BTW, I LOVE your pearl, purplemuffin!!! ^.^


----------



## 4mb3rNich0l3 (Dec 22, 2011)

eh? She can wolf whistle and talk? Are you she "she" isnt a "he"?

Edit: I just noticed the spots on her wings. she does look female..... but ive never heard of a female mimicking like that!


----------



## TielBird101 (Sep 15, 2011)

I know right! She's definitely a female though. 
She's got bars under her tail and some other things show she's a female as well. 
http://www.cockatielcottage.net/cockatiels3.html


----------



## 4mb3rNich0l3 (Dec 22, 2011)

I had a taming session today and got a few more pictures


----------



## NflLover101 (Oct 30, 2011)

TielBird101 said:


> Your starling is BEAUTIFUL! :O
> 
> I have a 7 year old female cinnamon Tiel named, Ladybird. ^.^ She was given to me by a friend and I've had her several months now.  She's proven herself to be VERY affectionate. ^.^ She ADORES our dad! XD She'll hear him whistling in the other room then call for him and fly all over the house looking for him. : She also loves having her head scratched and petted. I'm working on having her wings handled. She hadn't been worked with much when I got her and she was soooo skinny! I've got her so she'll let you put your hand over her back now.
> Her fav treat is millet which she gets once a week. ^.^ And her fav perch is her natural maple one I got from our backyard. XD (After safely cleaning and boiling it.) She can say "I love you" our friend's mom said though I haven't heard her yet, she can whistle yoo-hoo, wolf whistle, dance, and we're working on her eagle trick. XD
> ...


Wow ! Great pic ! does a webkinz count as a bird ?: rofl


----------



## Moleen (Nov 30, 2011)

"Nich"...how long have you had your boy? He might be suffering from what is called "cage bound". This happens when birds are never taken out of their cages for extended periods of time. They need frequent handling and socialization. I would take things slowly...make sure you trim his wings!!!!! And when handling him speak in soft calming voice and NEVER hold him over your head or allow him on your shoulder. He needs to be held below your face until he ceases the biting. Birds are not much different from dogs....you need to let him know you are the dominant leader and let him know his place....which is lower than your face...... If he bites....stay completely still and make no sound.....he will eventually give up the behavior if he gets no reward...ie....you letting him go....to fly etc.

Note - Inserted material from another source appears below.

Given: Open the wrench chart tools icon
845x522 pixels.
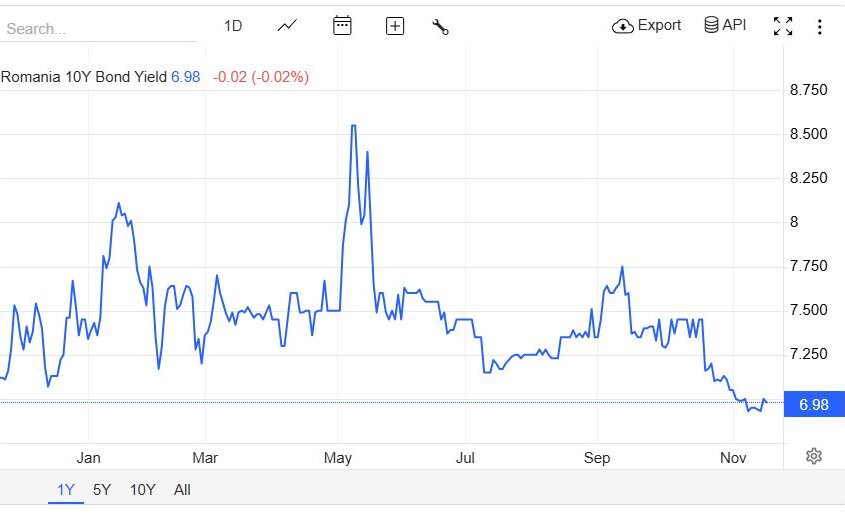Looking at the screenshot, I should 440,27.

A great trick for socializing biters is to place him on the floor (he must have his flight feathers trimmed, so he can't fly). He will follow you and try to climb up onto you. hold out your hand up under his breast plate and give him a command like "Up Up". Most birds want to reach a higher place and eagerly "step up" onto your hand. If he bites you....calmly, with no loud sounds gently place him back on the floor........repeat, repeat....REPEAT! He will eventually figure it out that when he bites he gets placed back on the floor. This takes time, consistency, and patience!!!! (Think of it like cycling your ultimate dream tank!)

Unlike humans, animals will not repeat behaviors that are not rewarding!

I have two Cockatiels........Disney and Peek-a-Boo. Disney is a male Normal Grey who talks up a storm!!! He says "What you doing?, ", "Love the birdie", "Go Cowboys!", Go Pats!, sings the Pee Wee Herman song, does the wolf whistle and when I ignore him he screams "MAMA!" he's such a character, hence his name! Peeky is a female Pied...she is just a sweetybug who does nothing other than sing and chortle!


----------



## Zappity (Oct 15, 2011)

4mb3rNich0l3 said:


> Lovebirds are LOUD! I had a pair a few years back and there noises are ear piercing lol. As cute as they are. Just be prepared if you get one  Cockatiels have always been my favorite just because of there personality and whatnot. I love parrotlets too! They make great little companions as well!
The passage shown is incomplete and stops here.